**REQUIREMENT**
The range runs from the line containing "This screenshot has width=2126, height=1016." to the last line of the entries. Copy that range exactly, omitting pictures.

↓

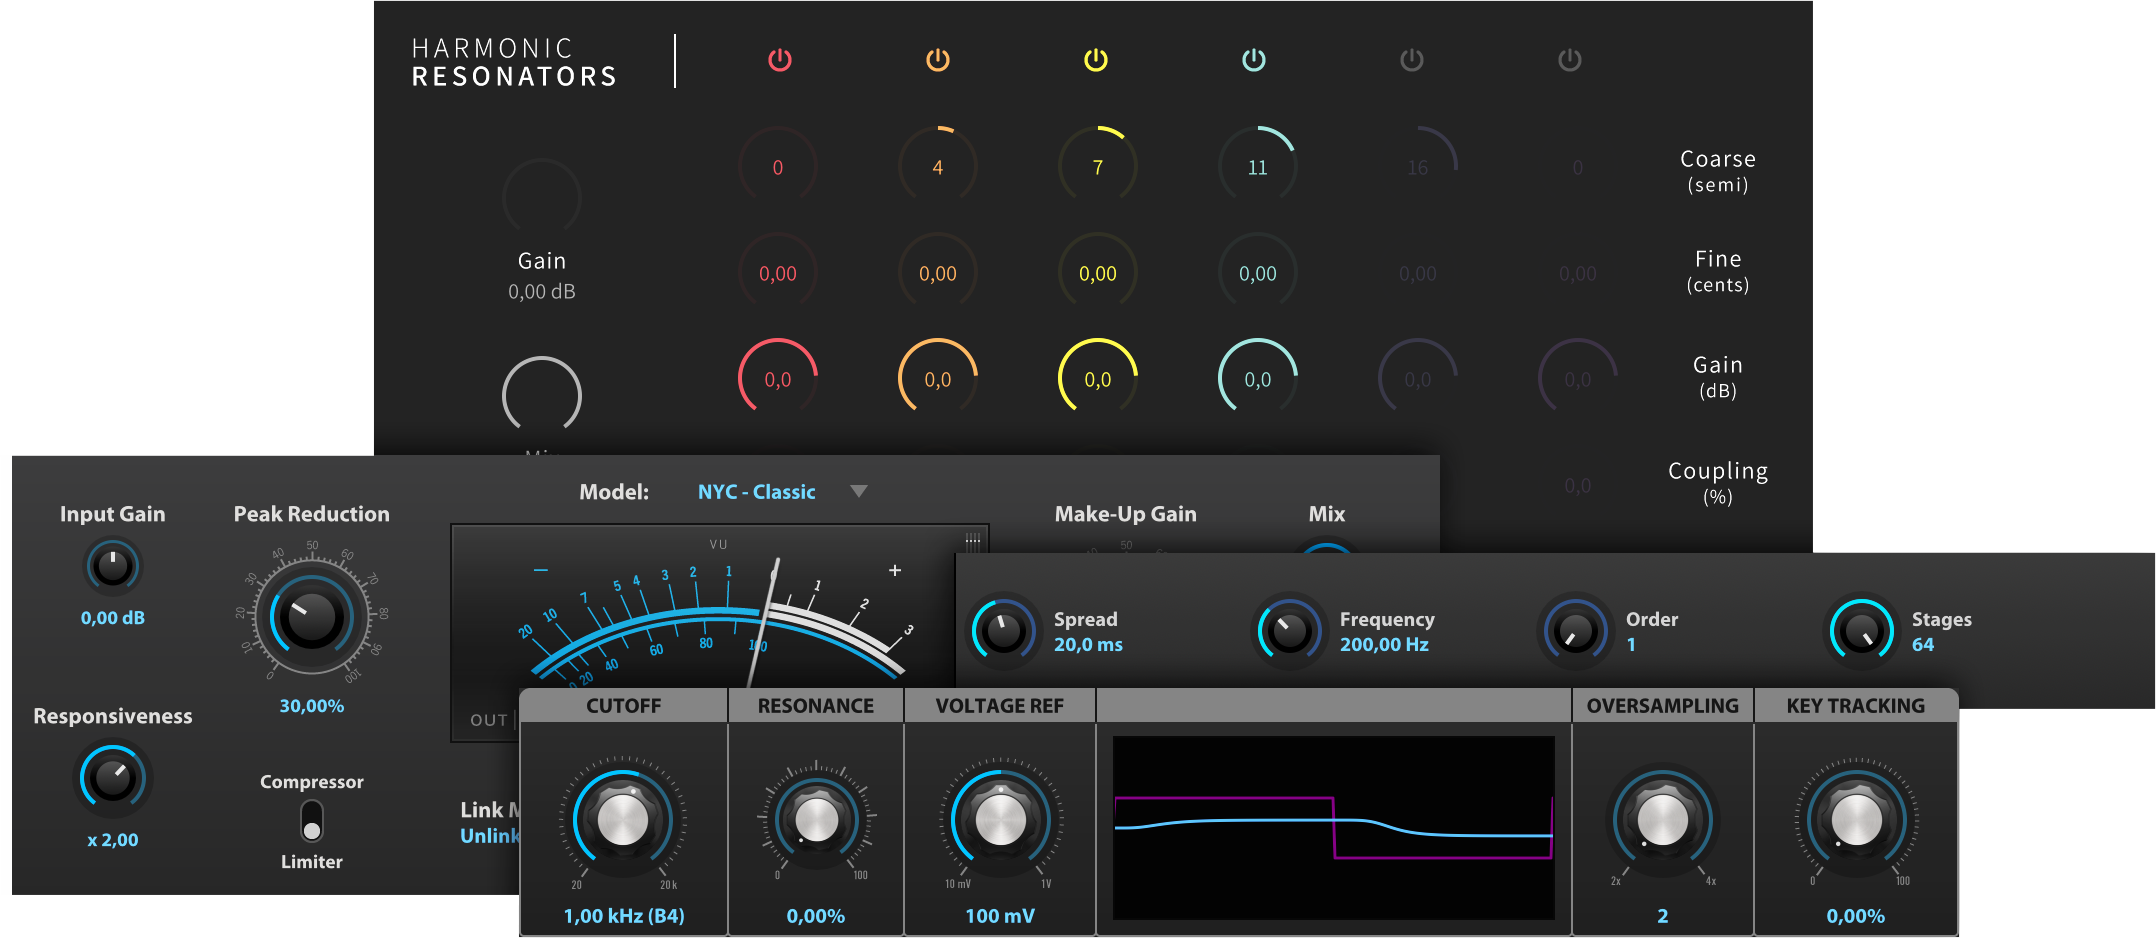Click the VU meter grip icon

tap(972, 540)
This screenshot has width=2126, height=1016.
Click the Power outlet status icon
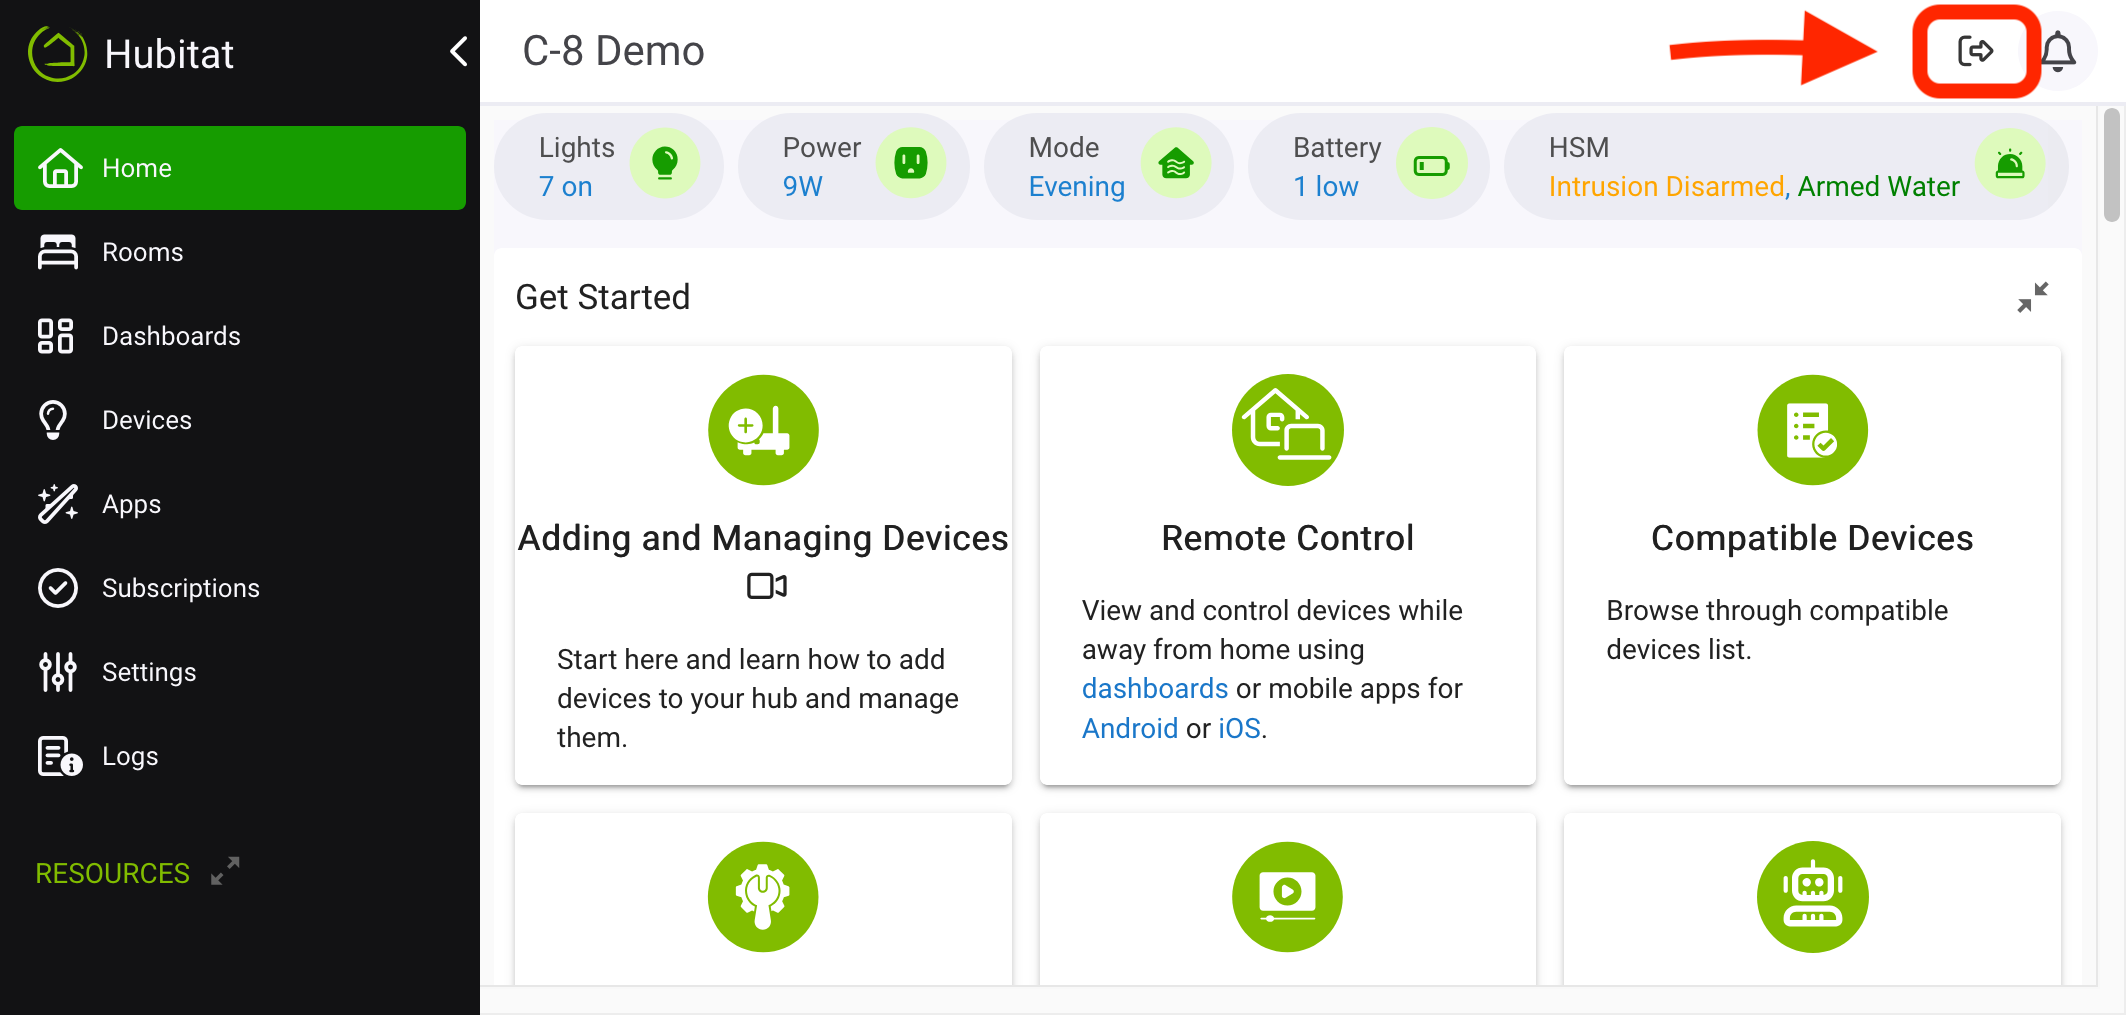click(910, 163)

↑

**RESPONSE FOR THIS EXERCISE**
This screenshot has width=2126, height=1016.
Click the Power outlet status icon
click(910, 163)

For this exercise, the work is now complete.